Action item
Starting with the line that contains "Task: Open the ACTIONS dropdown menu", copy every line through the end of the data below, exactly and with nothing added.

Material supplied
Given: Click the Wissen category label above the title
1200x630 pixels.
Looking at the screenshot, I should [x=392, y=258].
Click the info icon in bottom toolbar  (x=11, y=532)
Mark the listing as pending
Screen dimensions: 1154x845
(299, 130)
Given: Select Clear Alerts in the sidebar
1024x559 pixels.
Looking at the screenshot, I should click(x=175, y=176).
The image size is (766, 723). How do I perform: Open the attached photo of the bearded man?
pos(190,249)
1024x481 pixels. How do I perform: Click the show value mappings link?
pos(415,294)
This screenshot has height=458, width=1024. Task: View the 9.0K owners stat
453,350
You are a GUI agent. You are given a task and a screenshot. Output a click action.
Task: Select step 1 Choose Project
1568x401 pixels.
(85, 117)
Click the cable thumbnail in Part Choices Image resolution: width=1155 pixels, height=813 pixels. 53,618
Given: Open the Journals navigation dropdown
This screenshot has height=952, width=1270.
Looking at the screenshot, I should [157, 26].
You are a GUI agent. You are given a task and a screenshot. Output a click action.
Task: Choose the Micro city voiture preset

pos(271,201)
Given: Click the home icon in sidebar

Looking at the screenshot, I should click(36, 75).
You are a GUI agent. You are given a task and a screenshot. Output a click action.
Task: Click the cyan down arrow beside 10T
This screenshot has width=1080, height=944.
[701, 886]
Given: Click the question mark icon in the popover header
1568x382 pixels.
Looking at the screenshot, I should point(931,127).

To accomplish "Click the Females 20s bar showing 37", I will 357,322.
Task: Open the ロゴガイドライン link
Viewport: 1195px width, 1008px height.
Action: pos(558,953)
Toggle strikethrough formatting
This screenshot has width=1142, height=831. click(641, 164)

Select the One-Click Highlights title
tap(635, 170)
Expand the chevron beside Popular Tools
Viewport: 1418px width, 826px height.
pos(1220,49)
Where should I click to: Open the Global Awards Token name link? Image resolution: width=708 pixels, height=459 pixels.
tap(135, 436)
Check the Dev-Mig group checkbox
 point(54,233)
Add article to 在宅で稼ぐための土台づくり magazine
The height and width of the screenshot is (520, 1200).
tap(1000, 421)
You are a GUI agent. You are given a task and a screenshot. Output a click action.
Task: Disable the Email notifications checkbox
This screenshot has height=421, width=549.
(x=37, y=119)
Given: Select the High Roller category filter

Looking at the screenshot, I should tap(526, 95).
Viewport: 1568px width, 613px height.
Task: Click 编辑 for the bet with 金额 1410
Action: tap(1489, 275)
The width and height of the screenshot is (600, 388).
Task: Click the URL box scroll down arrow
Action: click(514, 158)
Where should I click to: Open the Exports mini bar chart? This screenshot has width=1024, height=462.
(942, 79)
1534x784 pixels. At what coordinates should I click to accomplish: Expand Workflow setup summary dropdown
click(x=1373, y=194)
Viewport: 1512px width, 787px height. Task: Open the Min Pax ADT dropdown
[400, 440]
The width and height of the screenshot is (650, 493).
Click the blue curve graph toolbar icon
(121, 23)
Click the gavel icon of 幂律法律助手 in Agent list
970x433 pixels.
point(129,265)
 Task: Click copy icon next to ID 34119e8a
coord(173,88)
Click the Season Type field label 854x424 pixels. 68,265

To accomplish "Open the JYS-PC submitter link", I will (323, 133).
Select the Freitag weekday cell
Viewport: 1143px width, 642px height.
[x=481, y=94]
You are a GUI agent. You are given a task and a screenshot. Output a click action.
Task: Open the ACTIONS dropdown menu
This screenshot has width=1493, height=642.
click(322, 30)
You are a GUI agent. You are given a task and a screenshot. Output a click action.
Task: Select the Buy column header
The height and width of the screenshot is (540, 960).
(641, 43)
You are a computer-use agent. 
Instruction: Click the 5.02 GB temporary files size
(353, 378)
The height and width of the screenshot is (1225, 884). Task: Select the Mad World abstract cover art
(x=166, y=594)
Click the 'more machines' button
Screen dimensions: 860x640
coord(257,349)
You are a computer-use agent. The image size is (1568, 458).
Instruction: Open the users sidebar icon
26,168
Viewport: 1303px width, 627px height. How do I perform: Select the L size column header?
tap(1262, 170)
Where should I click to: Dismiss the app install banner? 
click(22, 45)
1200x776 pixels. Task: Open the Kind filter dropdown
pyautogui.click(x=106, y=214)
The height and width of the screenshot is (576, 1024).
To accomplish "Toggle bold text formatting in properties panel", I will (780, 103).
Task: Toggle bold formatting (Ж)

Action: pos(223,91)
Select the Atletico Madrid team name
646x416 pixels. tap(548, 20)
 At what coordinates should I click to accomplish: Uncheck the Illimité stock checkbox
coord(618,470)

Task result
Task: Open the ACTIONS dropdown menu
This screenshot has width=1493, height=642.
click(322, 30)
You are a GUI agent. You are given a task and a screenshot. Output a click action.
Task: Select the Buy column header
The height and width of the screenshot is (540, 960).
(641, 43)
You are a computer-use agent. 
Instruction: Click the 5.02 GB temporary files size
(353, 378)
The height and width of the screenshot is (1225, 884). Task: Select the Mad World abstract cover art
(x=166, y=594)
Click the 'more machines' button
Screen dimensions: 860x640
coord(257,349)
You are a computer-use agent. The image size is (1568, 458).
Instruction: Open the users sidebar icon
26,168
Viewport: 1303px width, 627px height. How do I perform: Select the L size column header?
tap(1262, 170)
Where should I click to: Dismiss the app install banner? 
click(22, 45)
1200x776 pixels. Task: Open the Kind filter dropdown
pyautogui.click(x=106, y=214)
The height and width of the screenshot is (576, 1024).
To accomplish "Toggle bold text formatting in properties panel", I will (780, 103).
Task: Toggle bold formatting (Ж)

Action: pos(223,91)
Select the Atletico Madrid team name
646x416 pixels. tap(548, 20)
 At what coordinates should I click to accomplish: Uncheck the Illimité stock checkbox
coord(618,470)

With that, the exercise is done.